As well it should.  While today passers-by may ask themselves: “who the heck was Maréchal de Moncey?”, back in 1814 he was the man of the hour.  Does anyone remember that de Moncey led a valiant defense against the Russians at the “Clichy Barrier”?  Does anyone even remember why the French were fighting the Russians in 1814?  Certainly not me, though a quick whizz through Wikipedia tells me that our friend de Moncey was one of Napoléon’s loyal generals who remained loyal even after the disastrous Russian campaign.  He then bravely defended Paris against those same Russians when they attacked our beloved place de Clichy. 

You see, at that point, Napoleon was in trouble.  Several European countries, who were sick of being invaded, had formed a coalition designed to put that tiresome little Corsican in his place.   On March 30, 1814, the coalition attacked Paris.  There were horrific battles all over the city, but it was the Russians that attacked Place de Clichy.  Though it was pretty clear that he was in the process of being trounced, de Moncey stood firm and hence, was declared a hero.   France seems to be one of few countries that routinely celebrates its defeats. From Alésia to Agincourt, French history books are full of brave deeds in the face of certain catastrophe.  Perhaps this is part of what makes French “humanité” so human.  Anyone can celebrate a victory, but how many can make defeat seem so poetic?
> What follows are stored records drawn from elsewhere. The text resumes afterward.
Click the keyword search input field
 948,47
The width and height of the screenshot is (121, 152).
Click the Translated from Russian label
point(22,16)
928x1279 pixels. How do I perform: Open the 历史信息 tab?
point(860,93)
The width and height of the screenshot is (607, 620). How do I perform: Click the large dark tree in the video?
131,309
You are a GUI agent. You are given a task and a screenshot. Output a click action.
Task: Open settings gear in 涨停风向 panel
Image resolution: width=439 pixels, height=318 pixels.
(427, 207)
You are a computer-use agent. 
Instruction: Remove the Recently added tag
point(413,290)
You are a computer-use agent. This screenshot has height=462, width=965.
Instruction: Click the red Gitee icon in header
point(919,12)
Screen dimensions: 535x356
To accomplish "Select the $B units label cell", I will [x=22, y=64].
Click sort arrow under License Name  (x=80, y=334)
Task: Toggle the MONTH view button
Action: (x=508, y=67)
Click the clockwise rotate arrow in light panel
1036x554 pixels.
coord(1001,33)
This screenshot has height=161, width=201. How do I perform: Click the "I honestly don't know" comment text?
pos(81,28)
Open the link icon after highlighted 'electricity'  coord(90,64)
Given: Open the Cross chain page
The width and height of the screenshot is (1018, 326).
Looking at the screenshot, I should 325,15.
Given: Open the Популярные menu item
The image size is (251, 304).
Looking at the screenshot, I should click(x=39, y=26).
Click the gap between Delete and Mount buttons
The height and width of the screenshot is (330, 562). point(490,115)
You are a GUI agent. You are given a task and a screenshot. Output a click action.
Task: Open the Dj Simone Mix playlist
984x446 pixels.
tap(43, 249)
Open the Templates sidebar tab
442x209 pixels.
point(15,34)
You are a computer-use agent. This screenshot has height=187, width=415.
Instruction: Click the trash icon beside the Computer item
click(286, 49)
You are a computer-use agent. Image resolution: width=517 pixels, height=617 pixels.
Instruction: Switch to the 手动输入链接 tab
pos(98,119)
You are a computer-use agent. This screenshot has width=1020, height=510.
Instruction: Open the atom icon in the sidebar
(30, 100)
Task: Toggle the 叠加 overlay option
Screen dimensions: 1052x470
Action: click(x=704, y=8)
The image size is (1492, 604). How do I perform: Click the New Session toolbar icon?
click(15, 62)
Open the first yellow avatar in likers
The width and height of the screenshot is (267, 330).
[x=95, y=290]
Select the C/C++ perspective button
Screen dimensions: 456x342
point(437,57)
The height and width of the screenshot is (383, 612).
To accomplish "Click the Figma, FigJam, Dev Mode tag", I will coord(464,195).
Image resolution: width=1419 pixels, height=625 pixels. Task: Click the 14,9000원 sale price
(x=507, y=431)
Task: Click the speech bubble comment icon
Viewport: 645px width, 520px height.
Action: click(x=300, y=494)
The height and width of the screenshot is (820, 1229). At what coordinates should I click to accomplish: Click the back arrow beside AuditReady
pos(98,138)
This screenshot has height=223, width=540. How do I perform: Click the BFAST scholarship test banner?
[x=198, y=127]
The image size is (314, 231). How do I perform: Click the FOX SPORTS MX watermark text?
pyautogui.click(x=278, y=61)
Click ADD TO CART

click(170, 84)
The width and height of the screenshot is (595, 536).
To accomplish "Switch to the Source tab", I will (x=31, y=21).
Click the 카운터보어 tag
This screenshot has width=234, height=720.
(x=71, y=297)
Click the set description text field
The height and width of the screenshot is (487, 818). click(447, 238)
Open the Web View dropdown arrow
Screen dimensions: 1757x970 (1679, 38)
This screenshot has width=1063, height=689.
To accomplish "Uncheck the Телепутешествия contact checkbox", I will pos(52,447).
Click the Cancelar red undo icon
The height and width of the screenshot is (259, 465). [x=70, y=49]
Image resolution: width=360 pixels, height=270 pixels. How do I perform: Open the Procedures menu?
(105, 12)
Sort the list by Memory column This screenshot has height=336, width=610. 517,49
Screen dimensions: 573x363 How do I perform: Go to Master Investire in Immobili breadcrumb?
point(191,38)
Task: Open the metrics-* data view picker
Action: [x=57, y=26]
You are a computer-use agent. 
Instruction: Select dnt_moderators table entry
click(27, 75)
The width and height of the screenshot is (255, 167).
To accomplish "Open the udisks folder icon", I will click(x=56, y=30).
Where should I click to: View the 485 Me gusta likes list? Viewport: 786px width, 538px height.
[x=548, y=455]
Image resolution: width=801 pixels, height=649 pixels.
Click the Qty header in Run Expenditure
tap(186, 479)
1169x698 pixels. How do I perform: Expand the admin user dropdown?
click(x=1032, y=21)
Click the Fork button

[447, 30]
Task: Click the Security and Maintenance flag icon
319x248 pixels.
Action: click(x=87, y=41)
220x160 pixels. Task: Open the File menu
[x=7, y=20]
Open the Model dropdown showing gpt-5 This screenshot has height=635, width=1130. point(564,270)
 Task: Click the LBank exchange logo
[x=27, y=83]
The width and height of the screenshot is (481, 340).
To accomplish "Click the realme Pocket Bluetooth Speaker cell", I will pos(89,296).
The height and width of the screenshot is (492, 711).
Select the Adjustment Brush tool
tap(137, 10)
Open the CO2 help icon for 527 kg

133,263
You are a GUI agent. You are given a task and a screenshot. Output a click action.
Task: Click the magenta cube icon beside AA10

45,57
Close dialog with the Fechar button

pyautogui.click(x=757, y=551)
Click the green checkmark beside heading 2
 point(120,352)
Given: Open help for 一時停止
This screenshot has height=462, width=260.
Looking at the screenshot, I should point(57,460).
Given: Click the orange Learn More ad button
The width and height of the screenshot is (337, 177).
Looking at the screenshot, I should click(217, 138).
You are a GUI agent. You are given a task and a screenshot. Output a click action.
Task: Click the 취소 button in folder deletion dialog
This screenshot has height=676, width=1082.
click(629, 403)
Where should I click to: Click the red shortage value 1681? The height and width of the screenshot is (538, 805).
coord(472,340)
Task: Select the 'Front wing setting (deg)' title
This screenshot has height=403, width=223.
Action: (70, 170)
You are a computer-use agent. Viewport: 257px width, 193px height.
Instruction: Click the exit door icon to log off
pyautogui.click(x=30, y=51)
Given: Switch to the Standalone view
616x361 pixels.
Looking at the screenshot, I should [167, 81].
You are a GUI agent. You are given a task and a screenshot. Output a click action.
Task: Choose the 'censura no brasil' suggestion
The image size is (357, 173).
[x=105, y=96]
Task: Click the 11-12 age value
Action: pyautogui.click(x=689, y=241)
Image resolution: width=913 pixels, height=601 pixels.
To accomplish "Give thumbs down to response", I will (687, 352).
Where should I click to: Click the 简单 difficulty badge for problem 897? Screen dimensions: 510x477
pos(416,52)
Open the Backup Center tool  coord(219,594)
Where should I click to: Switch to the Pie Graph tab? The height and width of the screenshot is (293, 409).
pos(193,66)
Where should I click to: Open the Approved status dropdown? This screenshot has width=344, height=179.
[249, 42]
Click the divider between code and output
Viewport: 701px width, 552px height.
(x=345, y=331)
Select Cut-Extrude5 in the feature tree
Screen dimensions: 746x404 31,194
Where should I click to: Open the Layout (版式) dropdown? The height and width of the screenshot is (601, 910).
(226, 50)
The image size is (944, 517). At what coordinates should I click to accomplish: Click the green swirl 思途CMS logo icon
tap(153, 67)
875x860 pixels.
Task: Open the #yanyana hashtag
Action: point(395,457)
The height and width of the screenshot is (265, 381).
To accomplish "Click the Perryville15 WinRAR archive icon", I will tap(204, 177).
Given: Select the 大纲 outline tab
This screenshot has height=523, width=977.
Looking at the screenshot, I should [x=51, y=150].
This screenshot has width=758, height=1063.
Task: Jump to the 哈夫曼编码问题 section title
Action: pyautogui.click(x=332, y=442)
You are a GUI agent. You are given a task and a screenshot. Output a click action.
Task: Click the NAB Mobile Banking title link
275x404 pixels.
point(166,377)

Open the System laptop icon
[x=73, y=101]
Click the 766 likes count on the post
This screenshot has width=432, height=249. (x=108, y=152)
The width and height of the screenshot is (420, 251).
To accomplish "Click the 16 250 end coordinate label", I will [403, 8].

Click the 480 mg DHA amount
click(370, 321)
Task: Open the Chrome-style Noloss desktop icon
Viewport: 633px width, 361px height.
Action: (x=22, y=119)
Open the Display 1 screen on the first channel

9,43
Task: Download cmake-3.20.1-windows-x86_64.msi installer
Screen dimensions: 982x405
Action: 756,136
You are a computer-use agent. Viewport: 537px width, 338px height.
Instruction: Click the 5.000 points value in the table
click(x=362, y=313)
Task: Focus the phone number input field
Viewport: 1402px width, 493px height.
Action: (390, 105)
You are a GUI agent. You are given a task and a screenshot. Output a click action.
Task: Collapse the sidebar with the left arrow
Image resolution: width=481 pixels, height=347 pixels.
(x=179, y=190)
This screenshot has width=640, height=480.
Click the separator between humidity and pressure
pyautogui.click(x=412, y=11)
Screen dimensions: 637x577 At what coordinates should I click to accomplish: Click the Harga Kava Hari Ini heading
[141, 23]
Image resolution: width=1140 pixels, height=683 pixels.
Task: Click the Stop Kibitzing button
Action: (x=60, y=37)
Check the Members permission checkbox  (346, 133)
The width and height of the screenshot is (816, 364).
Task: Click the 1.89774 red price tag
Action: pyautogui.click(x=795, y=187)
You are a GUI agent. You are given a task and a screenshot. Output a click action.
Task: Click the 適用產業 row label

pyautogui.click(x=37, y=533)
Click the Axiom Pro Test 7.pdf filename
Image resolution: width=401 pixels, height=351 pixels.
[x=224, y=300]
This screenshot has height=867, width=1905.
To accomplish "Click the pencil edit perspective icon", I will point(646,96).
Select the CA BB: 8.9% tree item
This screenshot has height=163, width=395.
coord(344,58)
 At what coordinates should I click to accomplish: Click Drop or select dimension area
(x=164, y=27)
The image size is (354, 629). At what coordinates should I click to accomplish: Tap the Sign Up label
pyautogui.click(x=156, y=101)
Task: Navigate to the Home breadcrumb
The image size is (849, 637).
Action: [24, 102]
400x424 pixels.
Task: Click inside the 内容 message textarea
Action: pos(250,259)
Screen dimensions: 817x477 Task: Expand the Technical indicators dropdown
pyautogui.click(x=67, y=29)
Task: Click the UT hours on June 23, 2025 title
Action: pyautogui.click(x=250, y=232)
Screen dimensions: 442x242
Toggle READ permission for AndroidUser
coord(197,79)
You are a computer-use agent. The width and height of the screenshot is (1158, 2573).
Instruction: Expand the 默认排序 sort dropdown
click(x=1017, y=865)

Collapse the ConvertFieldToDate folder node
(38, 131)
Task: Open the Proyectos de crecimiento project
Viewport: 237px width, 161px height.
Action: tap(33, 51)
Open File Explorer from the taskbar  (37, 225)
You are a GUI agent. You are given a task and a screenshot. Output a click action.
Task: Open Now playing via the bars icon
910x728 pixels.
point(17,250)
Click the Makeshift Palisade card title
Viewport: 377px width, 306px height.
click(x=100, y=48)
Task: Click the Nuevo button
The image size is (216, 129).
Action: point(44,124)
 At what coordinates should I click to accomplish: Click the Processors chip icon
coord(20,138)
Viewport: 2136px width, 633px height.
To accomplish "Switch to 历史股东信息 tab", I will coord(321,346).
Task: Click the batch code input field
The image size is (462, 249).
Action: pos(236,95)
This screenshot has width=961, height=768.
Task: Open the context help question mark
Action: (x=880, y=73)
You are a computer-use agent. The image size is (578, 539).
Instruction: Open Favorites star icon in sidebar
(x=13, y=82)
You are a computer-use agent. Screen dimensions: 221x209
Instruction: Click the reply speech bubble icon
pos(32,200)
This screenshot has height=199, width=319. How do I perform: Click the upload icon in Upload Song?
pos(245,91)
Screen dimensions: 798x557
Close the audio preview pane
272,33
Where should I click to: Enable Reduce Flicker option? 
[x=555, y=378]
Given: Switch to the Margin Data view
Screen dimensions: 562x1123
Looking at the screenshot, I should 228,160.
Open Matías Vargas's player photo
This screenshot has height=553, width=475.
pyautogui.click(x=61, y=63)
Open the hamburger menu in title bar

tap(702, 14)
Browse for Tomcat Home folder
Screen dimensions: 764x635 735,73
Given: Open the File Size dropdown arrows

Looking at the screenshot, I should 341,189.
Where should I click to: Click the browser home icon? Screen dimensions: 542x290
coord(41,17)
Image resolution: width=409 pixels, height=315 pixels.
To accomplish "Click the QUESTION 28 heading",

Today there are no drunken whores passing out on Wepler’s tables like they did back in Henry Miller’s day, just wealthy business people fleshing out their expense accounts and sober literary agents frowning at manuscripts.  For despite everything, Wepler has maintained its literary heritage, and even sponsors an annual writer’s prize.  Miller, Vian, Prévert, Verlaine, and all the other old habitués would be proud.